Fludarabine is indicated for the treatment of patients with B-cell chronic lymphocytic leukemia (CLL) who have failed or whose disease has progressed to treatment with at least one standard regimen containing an alkylating agent. /Included in the US product label/
Fludarabine is indicated for the treatment of non-Hodgkin's lymphoma. /Not included in the US product label/
Fludarabine phosphate is a purine analogue currently used to treat low-grade lymphoid malignancies.

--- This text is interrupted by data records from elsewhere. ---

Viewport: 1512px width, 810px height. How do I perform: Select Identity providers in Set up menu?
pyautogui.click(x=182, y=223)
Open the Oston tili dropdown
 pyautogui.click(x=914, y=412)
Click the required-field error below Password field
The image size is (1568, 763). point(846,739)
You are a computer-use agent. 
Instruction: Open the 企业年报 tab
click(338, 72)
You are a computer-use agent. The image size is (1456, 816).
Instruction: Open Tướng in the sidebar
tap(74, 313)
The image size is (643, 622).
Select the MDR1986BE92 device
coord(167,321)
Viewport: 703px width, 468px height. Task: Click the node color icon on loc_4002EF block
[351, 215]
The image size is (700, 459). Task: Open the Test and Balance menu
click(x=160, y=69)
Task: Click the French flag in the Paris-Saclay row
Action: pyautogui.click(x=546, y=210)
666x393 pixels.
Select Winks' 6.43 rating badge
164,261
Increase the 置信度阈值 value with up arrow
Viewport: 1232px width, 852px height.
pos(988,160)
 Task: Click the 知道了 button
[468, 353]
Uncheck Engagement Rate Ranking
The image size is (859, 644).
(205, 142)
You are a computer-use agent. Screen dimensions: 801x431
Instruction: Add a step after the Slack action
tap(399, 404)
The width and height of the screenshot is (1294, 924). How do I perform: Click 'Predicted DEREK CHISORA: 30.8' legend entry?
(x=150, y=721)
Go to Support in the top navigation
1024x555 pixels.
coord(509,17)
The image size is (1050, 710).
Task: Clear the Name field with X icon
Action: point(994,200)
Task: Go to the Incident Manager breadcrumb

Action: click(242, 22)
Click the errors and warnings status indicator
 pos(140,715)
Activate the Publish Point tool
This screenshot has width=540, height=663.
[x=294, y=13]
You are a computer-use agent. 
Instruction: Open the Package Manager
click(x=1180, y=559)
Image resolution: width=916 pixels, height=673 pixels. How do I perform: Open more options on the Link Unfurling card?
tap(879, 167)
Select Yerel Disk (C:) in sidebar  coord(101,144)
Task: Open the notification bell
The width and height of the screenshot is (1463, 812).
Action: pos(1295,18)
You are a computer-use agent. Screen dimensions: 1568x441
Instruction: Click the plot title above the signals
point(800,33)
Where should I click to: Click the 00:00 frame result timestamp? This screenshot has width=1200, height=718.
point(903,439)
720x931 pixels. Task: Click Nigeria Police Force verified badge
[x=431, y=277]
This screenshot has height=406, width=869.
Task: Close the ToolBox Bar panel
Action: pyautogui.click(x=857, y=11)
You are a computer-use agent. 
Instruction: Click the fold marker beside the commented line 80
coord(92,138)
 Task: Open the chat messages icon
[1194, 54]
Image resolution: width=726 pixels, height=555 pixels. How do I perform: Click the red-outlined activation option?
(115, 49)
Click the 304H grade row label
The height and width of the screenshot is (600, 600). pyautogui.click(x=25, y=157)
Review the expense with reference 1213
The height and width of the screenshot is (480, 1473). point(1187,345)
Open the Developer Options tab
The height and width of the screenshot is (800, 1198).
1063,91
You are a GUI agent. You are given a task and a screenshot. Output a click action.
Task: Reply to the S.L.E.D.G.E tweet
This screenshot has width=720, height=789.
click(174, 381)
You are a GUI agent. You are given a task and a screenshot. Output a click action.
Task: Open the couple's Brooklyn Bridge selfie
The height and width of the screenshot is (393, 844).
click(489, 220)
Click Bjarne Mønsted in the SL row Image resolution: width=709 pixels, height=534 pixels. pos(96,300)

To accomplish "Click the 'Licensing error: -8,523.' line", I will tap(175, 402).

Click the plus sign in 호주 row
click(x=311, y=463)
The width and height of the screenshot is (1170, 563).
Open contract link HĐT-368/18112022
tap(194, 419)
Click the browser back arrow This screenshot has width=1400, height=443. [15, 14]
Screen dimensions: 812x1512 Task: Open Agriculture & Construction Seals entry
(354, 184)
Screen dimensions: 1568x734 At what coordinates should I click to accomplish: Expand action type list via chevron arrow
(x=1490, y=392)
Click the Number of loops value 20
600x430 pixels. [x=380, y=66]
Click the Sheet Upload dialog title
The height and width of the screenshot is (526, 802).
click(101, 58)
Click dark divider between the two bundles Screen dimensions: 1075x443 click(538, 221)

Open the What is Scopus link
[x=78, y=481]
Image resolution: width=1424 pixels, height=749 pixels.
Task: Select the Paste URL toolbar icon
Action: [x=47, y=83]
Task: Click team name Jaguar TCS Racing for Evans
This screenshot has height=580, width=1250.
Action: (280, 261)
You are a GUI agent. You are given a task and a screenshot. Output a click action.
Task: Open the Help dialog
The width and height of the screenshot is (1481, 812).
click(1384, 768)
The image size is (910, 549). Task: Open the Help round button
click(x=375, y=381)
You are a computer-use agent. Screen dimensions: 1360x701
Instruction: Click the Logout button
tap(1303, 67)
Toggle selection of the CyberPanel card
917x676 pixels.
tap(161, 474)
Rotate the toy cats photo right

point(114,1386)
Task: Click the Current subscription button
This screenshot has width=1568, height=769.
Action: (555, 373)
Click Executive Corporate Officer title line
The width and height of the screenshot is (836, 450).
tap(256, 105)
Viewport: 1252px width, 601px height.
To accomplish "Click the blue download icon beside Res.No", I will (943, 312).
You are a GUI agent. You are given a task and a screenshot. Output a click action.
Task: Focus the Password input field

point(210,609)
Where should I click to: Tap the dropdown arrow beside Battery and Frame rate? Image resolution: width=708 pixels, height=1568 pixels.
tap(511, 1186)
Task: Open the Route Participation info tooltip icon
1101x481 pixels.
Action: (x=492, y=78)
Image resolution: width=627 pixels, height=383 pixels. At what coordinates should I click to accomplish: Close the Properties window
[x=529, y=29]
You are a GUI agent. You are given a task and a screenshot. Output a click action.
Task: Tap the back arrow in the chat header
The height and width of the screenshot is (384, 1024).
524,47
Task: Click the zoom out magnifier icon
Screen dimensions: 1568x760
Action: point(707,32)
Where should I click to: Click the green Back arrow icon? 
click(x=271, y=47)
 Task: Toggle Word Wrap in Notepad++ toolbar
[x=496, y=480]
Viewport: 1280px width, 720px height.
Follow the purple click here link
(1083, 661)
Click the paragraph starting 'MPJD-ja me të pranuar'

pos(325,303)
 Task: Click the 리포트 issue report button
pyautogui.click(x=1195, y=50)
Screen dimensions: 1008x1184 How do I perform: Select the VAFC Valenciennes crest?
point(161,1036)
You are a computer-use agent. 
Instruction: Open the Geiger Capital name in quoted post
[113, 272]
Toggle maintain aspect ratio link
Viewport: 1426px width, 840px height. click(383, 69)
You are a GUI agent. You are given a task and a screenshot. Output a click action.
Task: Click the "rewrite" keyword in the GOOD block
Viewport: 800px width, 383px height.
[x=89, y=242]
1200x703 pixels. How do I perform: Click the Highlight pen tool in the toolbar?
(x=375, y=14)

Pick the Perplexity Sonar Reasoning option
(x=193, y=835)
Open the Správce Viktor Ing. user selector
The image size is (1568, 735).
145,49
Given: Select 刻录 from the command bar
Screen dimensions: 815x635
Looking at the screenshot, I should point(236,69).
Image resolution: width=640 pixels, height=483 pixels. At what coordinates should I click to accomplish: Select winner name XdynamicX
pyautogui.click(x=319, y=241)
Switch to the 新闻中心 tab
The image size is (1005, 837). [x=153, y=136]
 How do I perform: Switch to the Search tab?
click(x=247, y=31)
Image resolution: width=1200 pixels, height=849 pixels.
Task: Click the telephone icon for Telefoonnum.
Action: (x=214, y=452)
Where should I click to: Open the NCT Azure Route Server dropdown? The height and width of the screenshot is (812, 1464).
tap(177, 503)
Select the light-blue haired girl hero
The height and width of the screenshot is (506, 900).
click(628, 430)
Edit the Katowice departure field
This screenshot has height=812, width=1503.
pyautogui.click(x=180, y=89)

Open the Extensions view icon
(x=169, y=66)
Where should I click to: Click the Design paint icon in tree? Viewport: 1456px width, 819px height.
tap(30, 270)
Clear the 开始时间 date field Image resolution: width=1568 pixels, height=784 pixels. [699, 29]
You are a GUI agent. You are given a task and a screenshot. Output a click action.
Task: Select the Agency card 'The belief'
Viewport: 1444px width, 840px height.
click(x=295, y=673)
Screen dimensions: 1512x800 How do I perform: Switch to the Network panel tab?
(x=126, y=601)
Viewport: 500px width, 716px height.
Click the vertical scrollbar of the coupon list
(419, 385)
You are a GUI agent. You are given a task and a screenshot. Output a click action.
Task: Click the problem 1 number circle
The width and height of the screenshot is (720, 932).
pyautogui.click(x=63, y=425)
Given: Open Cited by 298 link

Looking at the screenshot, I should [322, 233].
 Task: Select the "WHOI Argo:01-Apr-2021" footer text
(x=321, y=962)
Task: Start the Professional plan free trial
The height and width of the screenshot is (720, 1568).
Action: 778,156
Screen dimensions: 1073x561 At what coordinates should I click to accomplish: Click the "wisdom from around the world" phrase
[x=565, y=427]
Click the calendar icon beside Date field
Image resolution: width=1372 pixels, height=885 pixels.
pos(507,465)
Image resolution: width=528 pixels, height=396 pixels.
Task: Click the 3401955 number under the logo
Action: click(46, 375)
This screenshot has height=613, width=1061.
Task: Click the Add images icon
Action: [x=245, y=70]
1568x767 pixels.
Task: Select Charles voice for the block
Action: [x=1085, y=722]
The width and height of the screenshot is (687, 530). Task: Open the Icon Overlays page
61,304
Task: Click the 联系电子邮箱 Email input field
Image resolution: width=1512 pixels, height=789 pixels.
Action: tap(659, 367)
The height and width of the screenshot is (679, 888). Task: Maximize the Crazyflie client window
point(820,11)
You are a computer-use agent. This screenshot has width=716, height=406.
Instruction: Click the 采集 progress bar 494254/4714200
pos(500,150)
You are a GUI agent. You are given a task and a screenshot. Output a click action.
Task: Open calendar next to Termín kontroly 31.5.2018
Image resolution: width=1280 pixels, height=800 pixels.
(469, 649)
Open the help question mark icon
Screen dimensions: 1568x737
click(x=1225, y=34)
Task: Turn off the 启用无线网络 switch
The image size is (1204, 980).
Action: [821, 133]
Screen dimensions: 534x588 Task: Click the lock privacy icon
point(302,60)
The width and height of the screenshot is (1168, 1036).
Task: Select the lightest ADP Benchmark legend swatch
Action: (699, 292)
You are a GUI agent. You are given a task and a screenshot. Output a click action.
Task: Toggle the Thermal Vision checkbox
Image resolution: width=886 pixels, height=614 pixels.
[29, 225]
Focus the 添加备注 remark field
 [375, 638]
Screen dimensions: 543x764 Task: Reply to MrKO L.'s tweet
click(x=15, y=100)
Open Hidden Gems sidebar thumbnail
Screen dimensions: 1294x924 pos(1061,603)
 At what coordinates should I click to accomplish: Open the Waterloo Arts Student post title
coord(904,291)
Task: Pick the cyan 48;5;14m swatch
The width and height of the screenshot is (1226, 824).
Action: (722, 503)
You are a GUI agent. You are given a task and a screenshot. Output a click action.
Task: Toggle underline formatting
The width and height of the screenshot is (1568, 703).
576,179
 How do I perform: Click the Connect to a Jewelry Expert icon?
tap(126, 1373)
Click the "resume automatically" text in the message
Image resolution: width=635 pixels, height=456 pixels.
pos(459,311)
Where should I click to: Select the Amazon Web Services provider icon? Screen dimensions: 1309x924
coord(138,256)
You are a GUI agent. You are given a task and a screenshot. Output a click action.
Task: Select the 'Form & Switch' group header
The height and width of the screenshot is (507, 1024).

An updated study aimed to evaluate long-term survival in previously treated patients with chronic lymphocytic leukemia (CLL) after receiving salvage therapy with fludarabine. …From September 1992 to December 1995, 74 patients with advanced relapsed B-cell CLL were enrolled in the study. Fludarabine was administered at a dose of 25 mg/m²/day for 5 consecutive days via intravenous infusion over 30 minutes. Treatment was repeated every 28 days for a maximum of 6 cycles. …19 patients (26%) achieved complete remission (CR), and 20 patients (27%) achieved partial remission (PR), for an overall response rate of 53%. Median overall survival was 68 months, significantly negatively correlated with the number of prior treatments. Median progression-free survival was 18 months for patients achieving CR and 12 months for those achieving PR. …In this cohort of chronic lymphocytic leukemia (CLL) patients, the results of fludarabine monotherapy demonstrated significant disease-free survival. This time window can be used to consolidate the initial treatment response, employing biological approaches or high-dose treatment strategies, such as autologous bone marrow transplantation, with the ultimate goal of eradicating the disease.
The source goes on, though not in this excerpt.